A piadinha, apesar de tola, era previsível: então andavam sempre a queixar-se das caras velhas da política, e quando Rui Rio dá os lugares da frente a gente nova, queixam-se também? Bem, tentemos outra vez explicar o óbvio: nenhuma renovação é, em si, boa ou má. Calígula também renovou o senado, promovendo o seu cavalo a senador, e ninguém achou que a instituição ganhara mais do que um novo aroma campestre.

Não vale a pena discutir os méritos pessoais ou profissionais dos novos cabeças de lista. Não foram esses méritos que os tiraram do fundo das listas, onde até agora existiram, mas apenas a vontade de Rui Rio. Nada, portanto, podia ser mais diferente de um verdadeiro rejuvenescimento.

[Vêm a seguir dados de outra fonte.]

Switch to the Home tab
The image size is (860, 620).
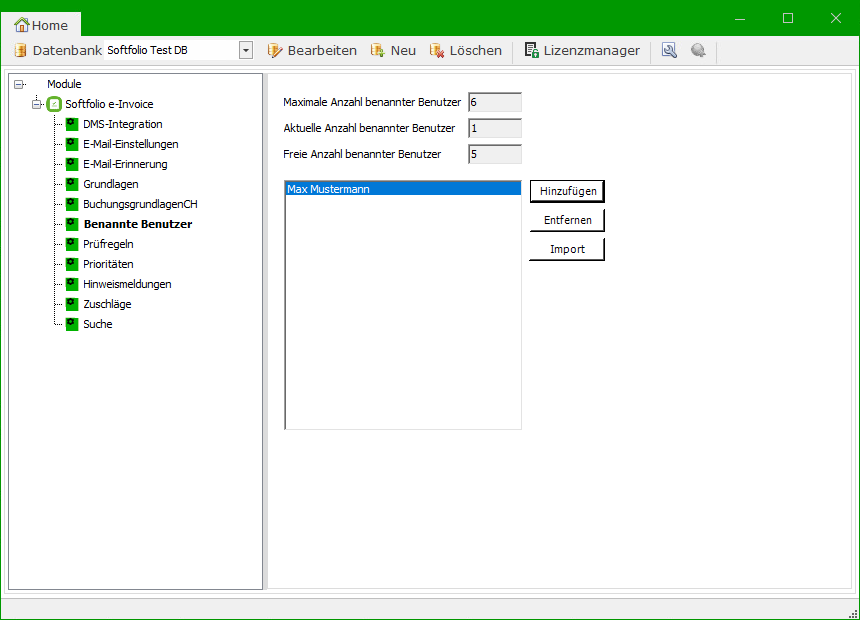click(x=42, y=25)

Em vez da emergência de uma geração com força própria, temos apenas o interesse do líder em trocar personalidades que podiam discordar dele por simples criaturas suas, gente desconhecida que lhe deve tudo, que depende dele, e que nunca o confrontará com críticas ou divergências. Rio não está a renovar o antigo PSD, mas a substituí-lo por um pequeno partido de incondicionais. É este o instrumento que lhe convém para jogar no xadrez parlamentar, se as eleições de Outubro não derem a António Costa mais do que uma maioria relativa. O objectivo, como toda a gente já percebeu, é procurar um lugar na “geringonça”, a partir de entendimentos sobre a submissão política do poder judicial e o esquartejamento regionalista do Estado.

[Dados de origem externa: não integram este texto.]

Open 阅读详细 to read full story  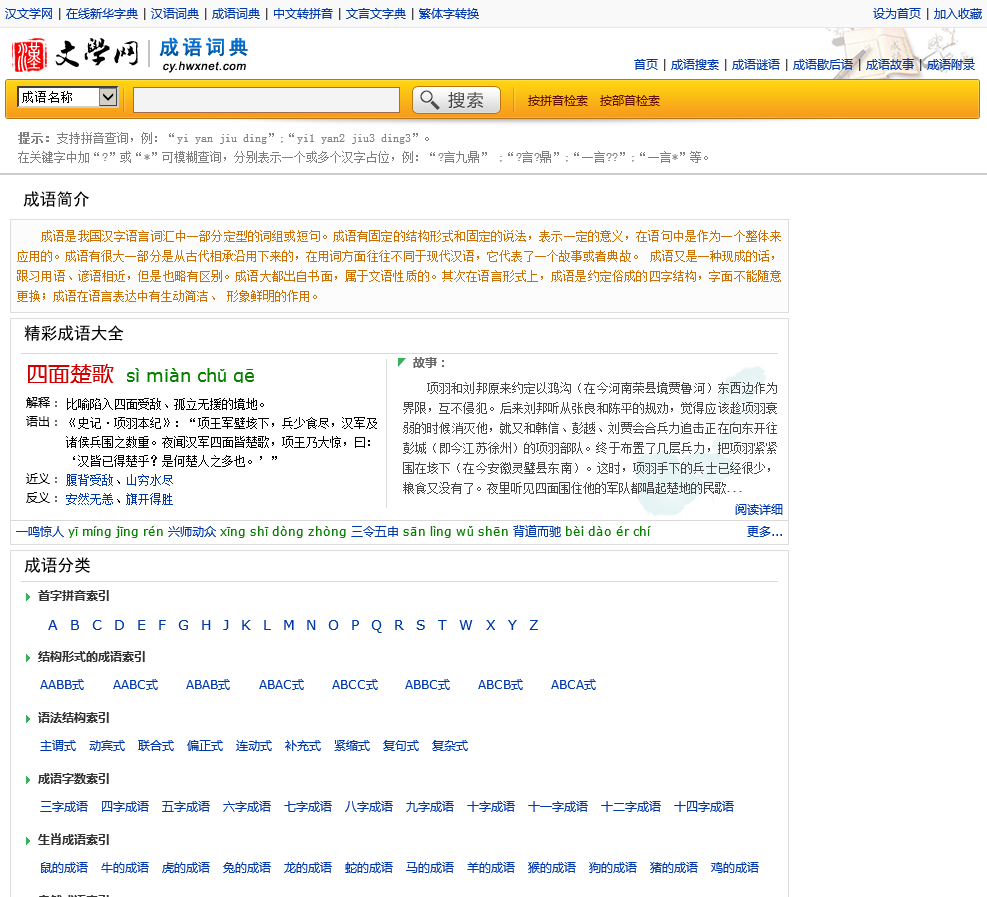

No princípio de 2018, a presidência do PSD foi disputada por dois candidatos: Rui Rio e Santana Lopes. Um ficou no PSD, como presidente, e o outro saiu. O que estamos a perceber agora é que ambos estão a fazer a mesma coisa. Santana saiu para fundar um partido novo. Rio ficou, mas também ele está a fundar um partido novo, só que dentro do PSD. Os dois partidos têm as mesmas características e os mesmos objectivos:  são iniciativas unipessoais, onde só há naturalmente lugar para amigos e admiradores do líder, e esperam fazer-se valer num parlamento sem maioria absoluta. Rio tem, porém, uma dificuldade: a casa ainda está cheia de pessoas que outrora fizeram do PSD um partido nacional e portanto heterogéneo. Por isso, os acólitos do líder não conseguem esconder o desejo de ver mais gente afastar-se ou demitir-se. No PSD, dizem, só os “sociais democratas” têm lugar. Desde 1974, “social democrata” já significou muita coisa. Agora, parece ser sinónimo de seguidor obediente de Rui Rio.

Para governar e reformar o país, em alternativa ao PS, o PSD precisou de ser um grande partido nacional e, para ser grande, teve inevitavelmente de integrar várias correntes políticas. Mas para aspirar a mandar entre Matosinhos e Viana do Castelo, num Portugal governado em Lisboa pelo PS, não é preciso um grande partido. Basta uma pequena liga regional, assente na idolatria de um dos caciques da paróquia. No entanto, a selecção de um pessoal parlamentar ainda mais subordinado do que o costume pode indicar outra coisa: que Rio admite chegar aí através de uma manobra mais arriscada. Talvez esta: no caso de perder a presidência do PSD, nas eleições internas do fim do ano, abandonar também ele o partido, mas levando consigo uma parte do grupo parlamentar, numa segunda edição da ASDI de 1979.

Tudo isto deve fazer reflectir as gerações do PSD que em 2018, por inconsciência ou calculismo, entregaram o debate e a disputa da liderança a dois velhos abencerragens, Rio e Santana. Julgaram que estava apenas em causa saber quem iria perder nas eleições de 2019, e que a vez deles viria depois. Agora, arriscam-se a descobrir, quando regressarem, que os velhos os deixaram sem partido.